### Exercise objective
Repeat the stretch of entries below from the line with "Task: Open the clipboard" through the line with "Task: Click the -25% discount badge". Include both ends and add nothing.

(Saved data entries)
==*==

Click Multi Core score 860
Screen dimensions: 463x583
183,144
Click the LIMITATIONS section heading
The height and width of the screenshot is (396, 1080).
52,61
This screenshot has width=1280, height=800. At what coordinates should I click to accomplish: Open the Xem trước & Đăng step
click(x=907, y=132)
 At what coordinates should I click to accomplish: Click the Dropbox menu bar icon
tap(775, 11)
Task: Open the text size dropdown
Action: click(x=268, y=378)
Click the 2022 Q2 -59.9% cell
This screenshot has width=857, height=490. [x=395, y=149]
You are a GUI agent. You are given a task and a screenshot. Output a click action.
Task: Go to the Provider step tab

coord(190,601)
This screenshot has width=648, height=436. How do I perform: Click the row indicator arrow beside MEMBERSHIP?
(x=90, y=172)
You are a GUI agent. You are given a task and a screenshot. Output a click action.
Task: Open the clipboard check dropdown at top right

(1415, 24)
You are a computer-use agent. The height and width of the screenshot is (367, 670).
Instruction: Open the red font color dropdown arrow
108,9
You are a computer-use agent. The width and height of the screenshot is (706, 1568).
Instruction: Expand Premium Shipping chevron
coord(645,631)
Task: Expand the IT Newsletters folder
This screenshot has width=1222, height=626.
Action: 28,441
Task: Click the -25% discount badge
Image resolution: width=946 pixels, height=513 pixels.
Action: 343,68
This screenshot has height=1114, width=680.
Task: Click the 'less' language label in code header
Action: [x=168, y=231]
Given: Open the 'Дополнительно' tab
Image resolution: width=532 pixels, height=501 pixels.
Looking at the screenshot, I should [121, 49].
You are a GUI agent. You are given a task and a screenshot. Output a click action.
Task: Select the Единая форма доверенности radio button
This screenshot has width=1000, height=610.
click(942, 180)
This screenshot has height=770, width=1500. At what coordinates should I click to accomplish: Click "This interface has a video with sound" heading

==*==

### Exercise answer
Task: Open the clipboard check dropdown at top right

(1415, 24)
You are a computer-use agent. The height and width of the screenshot is (367, 670).
Instruction: Open the red font color dropdown arrow
108,9
You are a computer-use agent. The width and height of the screenshot is (706, 1568).
Instruction: Expand Premium Shipping chevron
coord(645,631)
Task: Expand the IT Newsletters folder
This screenshot has width=1222, height=626.
Action: 28,441
Task: Click the -25% discount badge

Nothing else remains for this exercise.